Exercise brief: Could you output the complete listing given below exactly?

Data extracts: Begin

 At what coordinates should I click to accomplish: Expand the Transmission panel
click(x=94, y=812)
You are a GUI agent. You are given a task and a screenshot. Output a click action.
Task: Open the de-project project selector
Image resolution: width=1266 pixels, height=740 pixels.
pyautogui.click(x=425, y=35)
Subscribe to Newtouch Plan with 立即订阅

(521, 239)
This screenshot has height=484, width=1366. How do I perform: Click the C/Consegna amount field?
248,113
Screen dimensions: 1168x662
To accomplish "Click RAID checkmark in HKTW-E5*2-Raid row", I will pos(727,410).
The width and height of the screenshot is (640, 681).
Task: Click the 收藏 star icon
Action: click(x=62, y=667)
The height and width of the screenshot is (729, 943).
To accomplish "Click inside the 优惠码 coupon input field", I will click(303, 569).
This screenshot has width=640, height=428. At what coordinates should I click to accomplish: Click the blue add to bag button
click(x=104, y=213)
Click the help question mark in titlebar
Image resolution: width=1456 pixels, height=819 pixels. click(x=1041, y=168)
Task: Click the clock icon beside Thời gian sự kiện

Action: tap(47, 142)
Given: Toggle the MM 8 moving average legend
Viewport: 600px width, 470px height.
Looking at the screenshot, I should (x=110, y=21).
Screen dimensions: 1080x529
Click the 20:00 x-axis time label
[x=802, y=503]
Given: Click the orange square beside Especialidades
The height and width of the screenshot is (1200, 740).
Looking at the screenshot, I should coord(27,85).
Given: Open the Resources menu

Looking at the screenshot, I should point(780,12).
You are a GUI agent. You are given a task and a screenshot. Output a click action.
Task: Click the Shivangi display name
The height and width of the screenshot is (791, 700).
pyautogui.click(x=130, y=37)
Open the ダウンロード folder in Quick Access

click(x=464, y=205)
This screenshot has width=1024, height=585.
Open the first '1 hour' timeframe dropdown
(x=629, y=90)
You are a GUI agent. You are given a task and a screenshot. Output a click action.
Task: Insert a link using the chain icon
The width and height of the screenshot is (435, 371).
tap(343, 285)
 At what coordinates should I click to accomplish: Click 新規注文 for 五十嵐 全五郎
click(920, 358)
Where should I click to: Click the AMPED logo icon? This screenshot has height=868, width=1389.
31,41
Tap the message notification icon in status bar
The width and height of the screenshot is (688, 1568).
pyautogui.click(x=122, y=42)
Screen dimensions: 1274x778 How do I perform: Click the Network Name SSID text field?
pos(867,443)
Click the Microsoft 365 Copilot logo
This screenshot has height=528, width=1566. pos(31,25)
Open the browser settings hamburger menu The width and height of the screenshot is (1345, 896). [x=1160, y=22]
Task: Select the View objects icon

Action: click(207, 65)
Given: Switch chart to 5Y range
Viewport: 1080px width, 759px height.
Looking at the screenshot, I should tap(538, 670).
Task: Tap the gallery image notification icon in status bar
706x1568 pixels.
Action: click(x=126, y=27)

Data extracts: End

Task answer:
 At what coordinates should I click to accomplish: Expand the Transmission panel
click(x=94, y=812)
You are a GUI agent. You are given a task and a screenshot. Output a click action.
Task: Open the de-project project selector
Image resolution: width=1266 pixels, height=740 pixels.
pyautogui.click(x=425, y=35)
Subscribe to Newtouch Plan with 立即订阅

(521, 239)
This screenshot has height=484, width=1366. How do I perform: Click the C/Consegna amount field?
248,113
Screen dimensions: 1168x662
To accomplish "Click RAID checkmark in HKTW-E5*2-Raid row", I will pos(727,410).
The width and height of the screenshot is (640, 681).
Task: Click the 收藏 star icon
Action: click(x=62, y=667)
The height and width of the screenshot is (729, 943).
To accomplish "Click inside the 优惠码 coupon input field", I will click(303, 569).
This screenshot has width=640, height=428. At what coordinates should I click to accomplish: Click the blue add to bag button
click(x=104, y=213)
Click the help question mark in titlebar
Image resolution: width=1456 pixels, height=819 pixels. click(x=1041, y=168)
Task: Click the clock icon beside Thời gian sự kiện

Action: tap(47, 142)
Given: Toggle the MM 8 moving average legend
Viewport: 600px width, 470px height.
Looking at the screenshot, I should (x=110, y=21).
Screen dimensions: 1080x529
Click the 20:00 x-axis time label
[x=802, y=503]
Given: Click the orange square beside Especialidades
The height and width of the screenshot is (1200, 740).
Looking at the screenshot, I should coord(27,85).
Given: Open the Resources menu

Looking at the screenshot, I should point(780,12).
You are a GUI agent. You are given a task and a screenshot. Output a click action.
Task: Click the Shivangi display name
The height and width of the screenshot is (791, 700).
pyautogui.click(x=130, y=37)
Open the ダウンロード folder in Quick Access

click(x=464, y=205)
This screenshot has width=1024, height=585.
Open the first '1 hour' timeframe dropdown
(x=629, y=90)
You are a GUI agent. You are given a task and a screenshot. Output a click action.
Task: Insert a link using the chain icon
The width and height of the screenshot is (435, 371).
tap(343, 285)
 At what coordinates should I click to accomplish: Click 新規注文 for 五十嵐 全五郎
click(920, 358)
Where should I click to: Click the AMPED logo icon? This screenshot has height=868, width=1389.
31,41
Tap the message notification icon in status bar
The width and height of the screenshot is (688, 1568).
pyautogui.click(x=122, y=42)
Screen dimensions: 1274x778 How do I perform: Click the Network Name SSID text field?
pos(867,443)
Click the Microsoft 365 Copilot logo
This screenshot has height=528, width=1566. pos(31,25)
Open the browser settings hamburger menu The width and height of the screenshot is (1345, 896). [x=1160, y=22]
Task: Select the View objects icon

Action: click(207, 65)
Given: Switch chart to 5Y range
Viewport: 1080px width, 759px height.
Looking at the screenshot, I should tap(538, 670).
Task: Tap the gallery image notification icon in status bar
706x1568 pixels.
Action: click(x=126, y=27)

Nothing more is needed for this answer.